Perekonomian Indonesia
Essay by Felicia Joe • May 22, 2016 • Essay • 2,628 Words (11 Pages) • 1,270 Views
POLICY PAPER REVIEW
UJIAN AKHIR SEMESTER PEREKONOMIAN INDONESIA
EVALUASI KEBIJAKAN BANK INDONESIA UNTUK MEMPERTAHANKAN BI RATE
[pic 1]
Dibuat oleh:
Felicia Joe (1306411146)
Fakultas Ekonomi dan Bisnis
Universitas Indonesia
Semester Ganjil TA 2015/2016
STATEMENT OF AUTHORSHIP
“Saya yang bertandatangan di bawah ini menyatakan bahwa makalah terlampir adalah murni hasil pekerjaan saya sendiri. Tidak ada pekerjaan orang lain yang kami gunakan tanpa menyebutkan sumbernya.

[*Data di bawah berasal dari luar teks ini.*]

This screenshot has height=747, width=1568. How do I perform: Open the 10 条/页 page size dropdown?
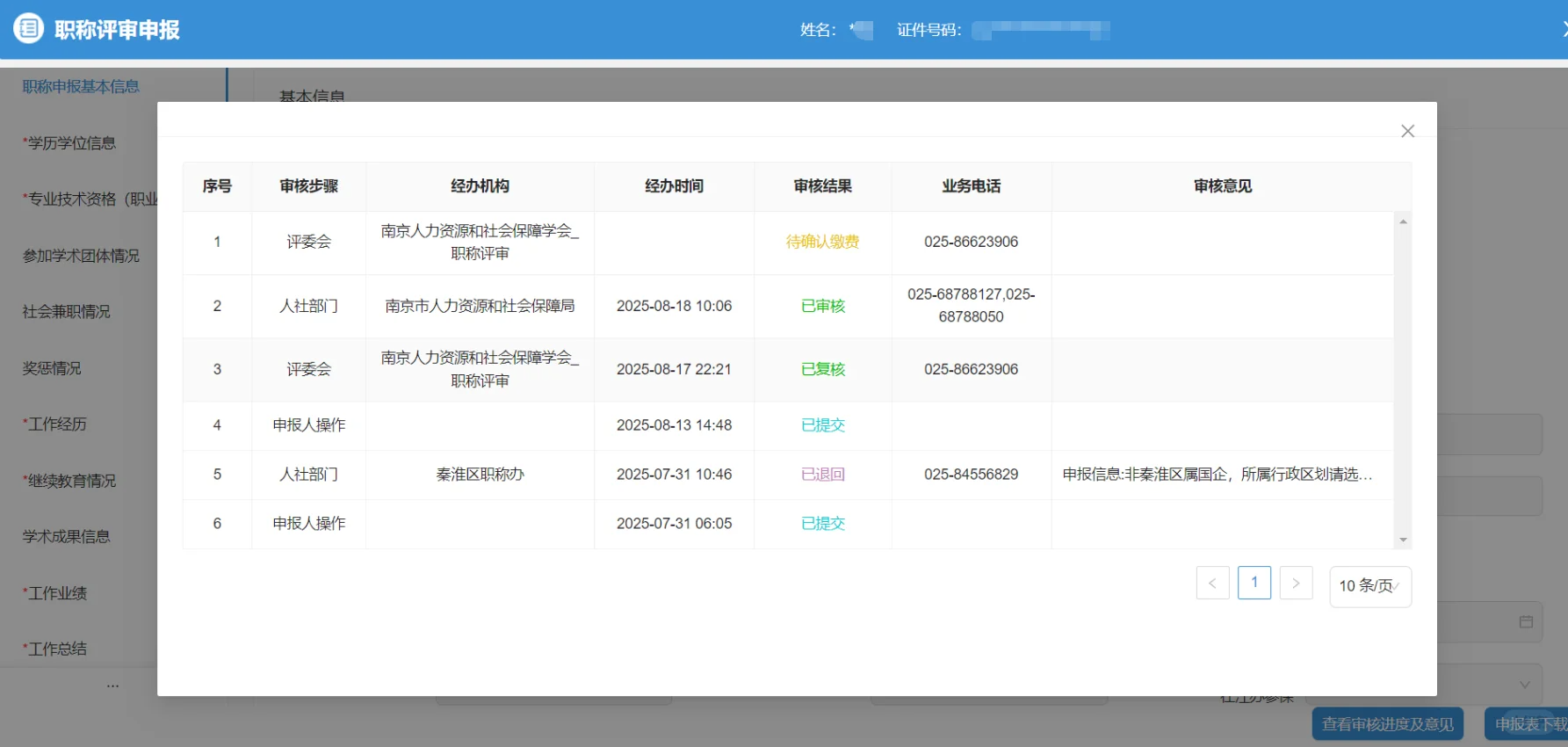pos(1369,586)
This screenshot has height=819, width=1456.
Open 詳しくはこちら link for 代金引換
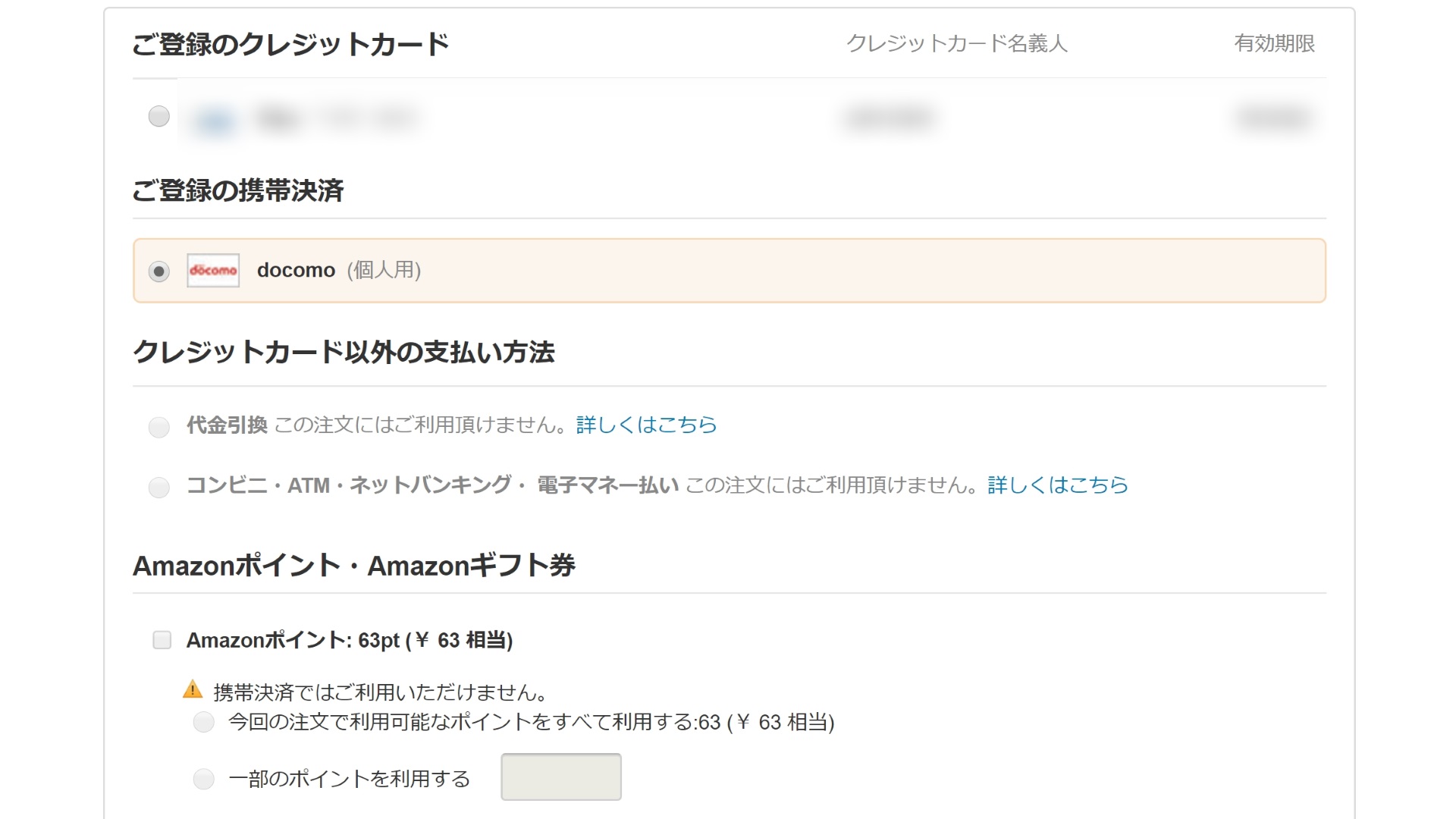646,425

Materi ini tidak/belum pernah disajikan dan/atau digunakan sebagai bahan untuk tugas pada mata ajaran lain kecuali saya menyatakan dengan jelas bahwa saya menggunakannya.
Saya memahami bahwa tugas yang saya kumpulkan ini dapat diperbanyak atau dikomunikasikan untuk tujuan mendeteksi adanya plagiarism.”

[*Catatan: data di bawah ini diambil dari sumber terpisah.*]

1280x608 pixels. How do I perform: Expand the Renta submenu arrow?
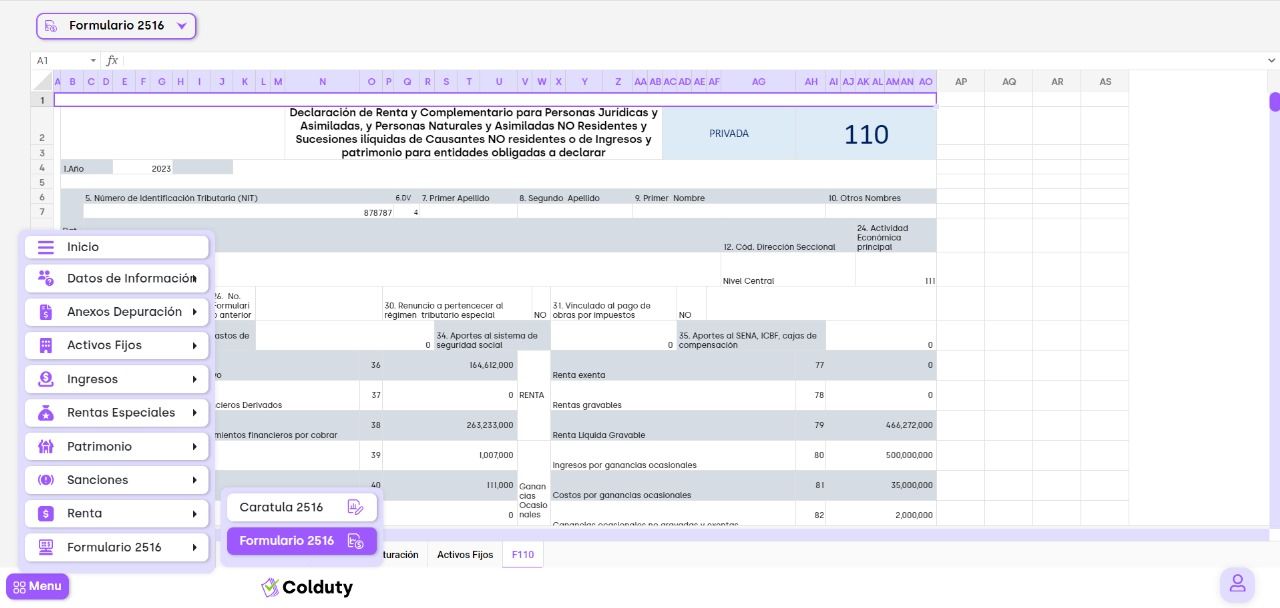click(194, 514)
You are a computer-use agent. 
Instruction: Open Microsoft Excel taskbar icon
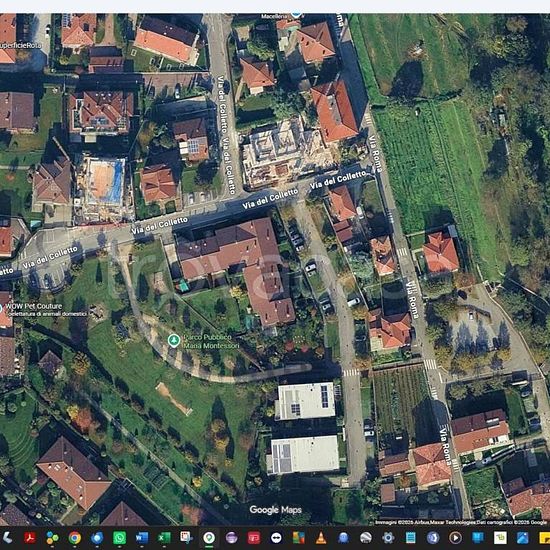coord(164,538)
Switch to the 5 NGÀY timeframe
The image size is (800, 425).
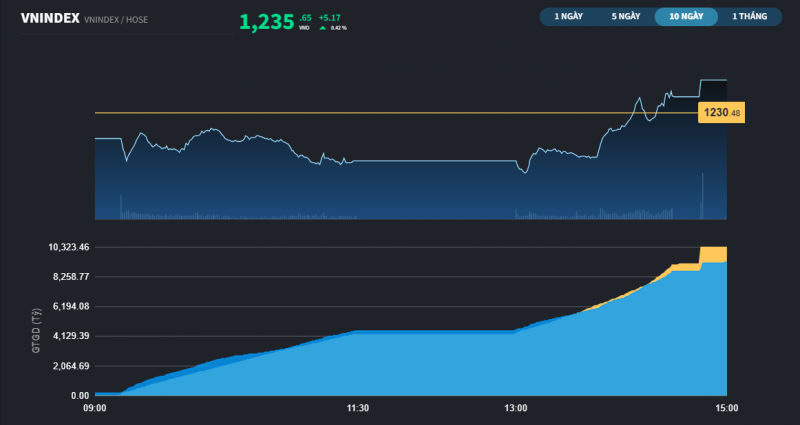pyautogui.click(x=627, y=17)
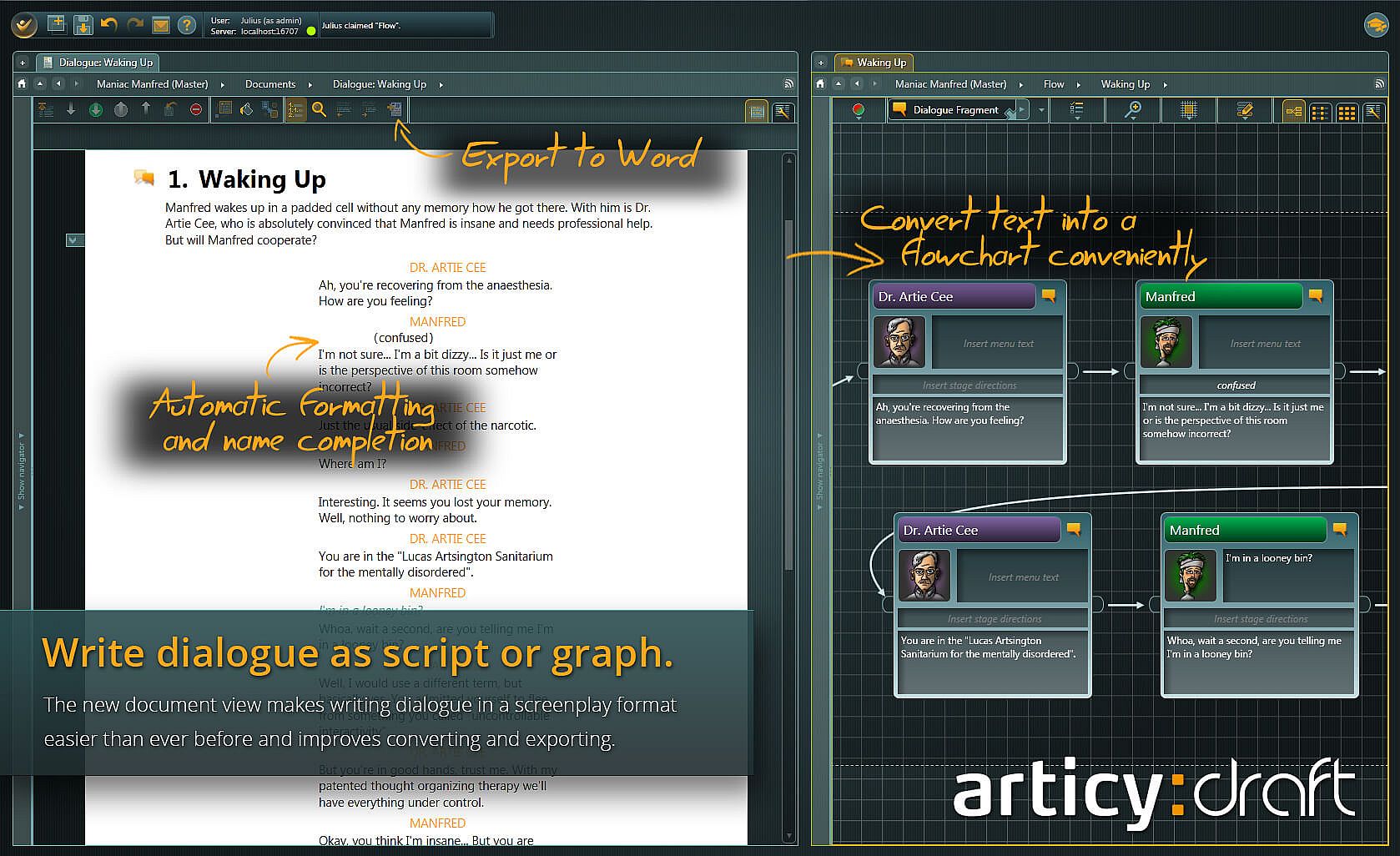Screen dimensions: 1400x856
Task: Open the Dialogue Fragment dropdown
Action: click(1041, 110)
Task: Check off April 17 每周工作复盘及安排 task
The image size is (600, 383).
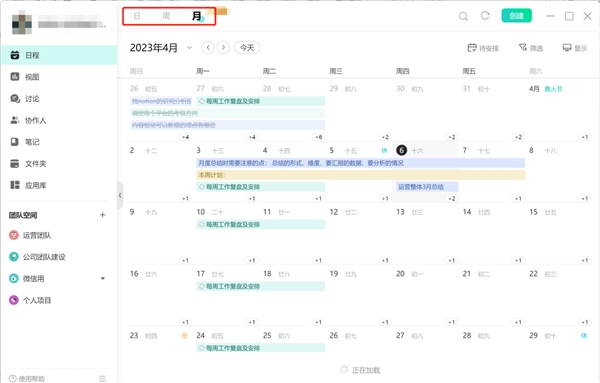Action: point(202,286)
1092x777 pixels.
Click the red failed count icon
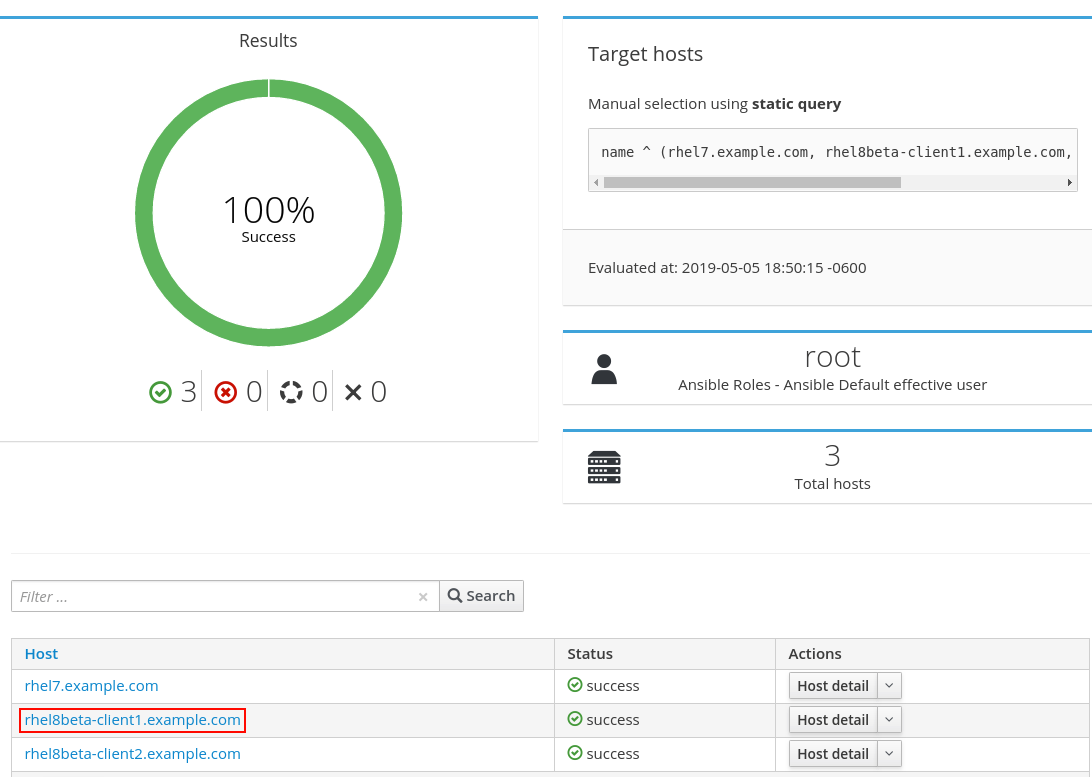click(226, 392)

Nama Mahasiswa : Felicia Joe
NPM : 1306411146
Tandatangan :
Mata Ajaran : Perekonomian Indonesia
Judul Makalah : Evaluasi Kebijakan Bank Indonesia untuk Mempertahankan BI Rate
Tanggal : 16 Desember 2015
Dosen : Nining I. Susilo
Asisten : Devin
Latar Belakang
Bank Indonesia sebagai bank sentral Republik Indonesia memiliki tujuan untuk mencapai dan memelihara kestabilan nilai rupiah seperti tercantum dalam UU No. 3 tahun 2004 pasal 7 tentang Bank Indonesia. Untuk mencapai tujuan tersebut, Bank Indonesia memiliki kewenangan untuk melakukan kebijakan moneter melalui penetapan sasaran-sasaran moneter (seperti uang beredar atau suku bunga) dengan tujuan utama menjaga sasaran laju inflasi yang ditetapkan oleh pemerintah.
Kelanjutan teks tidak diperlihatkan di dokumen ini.